A poem which explores the feeling of loss is ‘Visiting Hour’ by Norman MacCaig. In this powerful and moving poem, the writer uses techniques such as imagery, symbolism and word choice to effectively grip the reader and keeps them with him throughout the poem.
The poem is set in a hospital as the persona visits a dying relative. It is mostly focused on his walk through the hospital to her ward, and to her bedside. Throughout the poem, the poet explores the themes of death and pain using the emotions and thoughts of the persona.
In the first stanza, the writer uses many techniques to convey the feeling of loss, when he says,
“Combs my nostrils
As they go bobbing along.”
He uses personification in ‘combs’ to suggest the experience is very uncomfortable and painful for the persona. This effectively makes the reader sense the persona’s unease and feel it too. Furthermore, ‘as they go bobbing along’ uses synecdoche to show that he is detaching himself from them because he cannot cope with the emotional loss. Through this the reader sympathises with the persona.

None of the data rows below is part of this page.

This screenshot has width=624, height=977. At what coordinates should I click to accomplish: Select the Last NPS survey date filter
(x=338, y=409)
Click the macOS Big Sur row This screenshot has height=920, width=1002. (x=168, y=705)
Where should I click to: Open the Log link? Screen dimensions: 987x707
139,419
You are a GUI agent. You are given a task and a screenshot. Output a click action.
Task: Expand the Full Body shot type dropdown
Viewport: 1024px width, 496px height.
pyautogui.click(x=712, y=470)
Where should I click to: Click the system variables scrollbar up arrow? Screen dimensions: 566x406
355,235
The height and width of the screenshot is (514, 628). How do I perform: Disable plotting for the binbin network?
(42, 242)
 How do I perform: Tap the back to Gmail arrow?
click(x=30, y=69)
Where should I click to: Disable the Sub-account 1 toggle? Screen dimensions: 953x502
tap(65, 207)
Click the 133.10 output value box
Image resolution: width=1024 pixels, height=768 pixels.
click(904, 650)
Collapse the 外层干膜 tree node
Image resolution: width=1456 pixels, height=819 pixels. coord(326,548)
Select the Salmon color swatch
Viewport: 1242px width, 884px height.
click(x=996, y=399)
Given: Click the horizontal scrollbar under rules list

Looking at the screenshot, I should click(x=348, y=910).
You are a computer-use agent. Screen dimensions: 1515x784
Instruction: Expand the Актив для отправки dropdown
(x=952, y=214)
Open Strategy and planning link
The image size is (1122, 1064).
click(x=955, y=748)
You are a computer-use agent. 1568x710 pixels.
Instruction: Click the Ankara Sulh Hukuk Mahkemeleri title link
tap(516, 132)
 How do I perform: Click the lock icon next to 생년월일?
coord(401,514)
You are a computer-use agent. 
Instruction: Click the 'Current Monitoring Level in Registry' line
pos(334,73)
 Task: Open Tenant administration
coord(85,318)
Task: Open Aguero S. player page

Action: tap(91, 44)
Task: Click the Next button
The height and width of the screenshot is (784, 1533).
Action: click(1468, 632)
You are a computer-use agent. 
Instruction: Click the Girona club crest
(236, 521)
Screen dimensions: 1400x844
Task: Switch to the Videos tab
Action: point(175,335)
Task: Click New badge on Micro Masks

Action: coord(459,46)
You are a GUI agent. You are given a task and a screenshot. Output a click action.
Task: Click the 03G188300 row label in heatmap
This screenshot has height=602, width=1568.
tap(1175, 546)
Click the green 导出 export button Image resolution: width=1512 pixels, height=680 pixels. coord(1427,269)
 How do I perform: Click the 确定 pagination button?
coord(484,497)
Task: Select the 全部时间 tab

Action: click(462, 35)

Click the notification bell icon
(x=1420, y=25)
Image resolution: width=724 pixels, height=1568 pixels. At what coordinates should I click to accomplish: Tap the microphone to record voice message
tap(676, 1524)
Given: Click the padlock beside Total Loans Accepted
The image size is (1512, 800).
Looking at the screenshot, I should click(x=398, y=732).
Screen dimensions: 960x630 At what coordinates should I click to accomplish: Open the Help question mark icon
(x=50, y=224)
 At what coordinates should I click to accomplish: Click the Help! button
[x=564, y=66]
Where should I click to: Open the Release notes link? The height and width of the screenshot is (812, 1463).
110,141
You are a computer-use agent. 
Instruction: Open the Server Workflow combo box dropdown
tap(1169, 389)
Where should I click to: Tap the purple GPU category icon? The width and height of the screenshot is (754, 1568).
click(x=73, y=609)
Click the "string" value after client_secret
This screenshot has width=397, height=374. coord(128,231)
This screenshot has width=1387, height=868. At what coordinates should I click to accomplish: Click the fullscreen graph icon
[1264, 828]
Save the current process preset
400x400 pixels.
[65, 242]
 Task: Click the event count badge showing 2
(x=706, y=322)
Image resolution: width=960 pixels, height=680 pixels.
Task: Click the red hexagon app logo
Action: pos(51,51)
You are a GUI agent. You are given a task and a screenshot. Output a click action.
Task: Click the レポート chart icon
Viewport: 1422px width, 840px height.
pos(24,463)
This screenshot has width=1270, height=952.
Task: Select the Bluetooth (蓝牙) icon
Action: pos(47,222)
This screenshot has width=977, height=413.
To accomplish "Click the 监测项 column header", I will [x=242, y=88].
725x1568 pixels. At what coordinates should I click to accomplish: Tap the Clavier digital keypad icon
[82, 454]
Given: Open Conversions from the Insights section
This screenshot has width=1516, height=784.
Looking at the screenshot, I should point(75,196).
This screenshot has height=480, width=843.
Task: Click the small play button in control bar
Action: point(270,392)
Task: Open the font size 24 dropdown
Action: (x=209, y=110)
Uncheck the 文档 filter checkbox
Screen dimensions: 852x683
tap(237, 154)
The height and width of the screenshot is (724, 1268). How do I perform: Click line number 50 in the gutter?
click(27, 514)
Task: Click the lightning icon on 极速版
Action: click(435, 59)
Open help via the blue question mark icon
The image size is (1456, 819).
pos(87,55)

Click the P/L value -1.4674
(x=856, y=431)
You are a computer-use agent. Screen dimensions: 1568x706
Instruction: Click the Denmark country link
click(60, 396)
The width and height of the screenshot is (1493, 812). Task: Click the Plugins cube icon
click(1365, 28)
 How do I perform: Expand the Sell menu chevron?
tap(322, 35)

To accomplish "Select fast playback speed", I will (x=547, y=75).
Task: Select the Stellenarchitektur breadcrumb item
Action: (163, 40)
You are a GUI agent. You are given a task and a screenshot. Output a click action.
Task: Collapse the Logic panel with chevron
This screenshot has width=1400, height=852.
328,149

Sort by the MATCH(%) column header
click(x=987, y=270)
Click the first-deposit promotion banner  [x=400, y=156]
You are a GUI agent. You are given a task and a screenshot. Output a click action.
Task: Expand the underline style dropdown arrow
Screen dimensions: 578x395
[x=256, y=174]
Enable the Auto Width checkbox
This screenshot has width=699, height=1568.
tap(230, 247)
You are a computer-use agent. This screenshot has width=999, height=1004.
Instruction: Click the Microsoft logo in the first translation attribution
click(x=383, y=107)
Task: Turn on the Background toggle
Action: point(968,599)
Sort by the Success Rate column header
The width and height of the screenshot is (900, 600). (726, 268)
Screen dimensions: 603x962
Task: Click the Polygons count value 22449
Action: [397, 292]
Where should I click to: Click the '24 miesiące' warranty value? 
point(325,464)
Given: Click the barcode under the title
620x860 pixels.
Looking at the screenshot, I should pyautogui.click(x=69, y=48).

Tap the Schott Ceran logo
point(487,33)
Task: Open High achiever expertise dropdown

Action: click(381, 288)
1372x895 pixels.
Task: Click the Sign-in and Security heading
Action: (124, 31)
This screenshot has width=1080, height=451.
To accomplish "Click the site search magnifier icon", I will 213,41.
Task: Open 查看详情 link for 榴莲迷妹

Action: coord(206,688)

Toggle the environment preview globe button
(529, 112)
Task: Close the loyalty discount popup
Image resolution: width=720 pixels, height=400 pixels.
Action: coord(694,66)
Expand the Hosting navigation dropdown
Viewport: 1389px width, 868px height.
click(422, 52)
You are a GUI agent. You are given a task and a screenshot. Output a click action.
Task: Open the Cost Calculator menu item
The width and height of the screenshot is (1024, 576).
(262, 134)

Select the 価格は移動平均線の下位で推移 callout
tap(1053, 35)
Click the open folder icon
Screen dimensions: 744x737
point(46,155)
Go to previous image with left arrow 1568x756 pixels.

In the second stanza, the writer describes the persona’s encounter with another paitent .
“What seems like a corpse
Is trundled into a lift and vanishes
The word ‘seems’ suggests it is someone who is not yet dead but is lifeless to MacCaig. This tells us he is feeling uneasy to be there but he knows he may have to be with death soon too. The word ‘trundled’ is onomatopoeic and suggests a lack of care and that the hospital staff are treating the patient like they are unimportant. Furthermore, ‘Heavenward’ suggests that the ‘corpse’ is, to MacCaig, going in the lift to be taken to its final destination (Heaven) and not just up to another ward. The words, ‘ corpse’, ‘vanishes’ and ‘heavenward’ all suggest loss as enjambment is used to add tension and emphasise these. This important technique reveals that death and the afterlife are playing on his mind.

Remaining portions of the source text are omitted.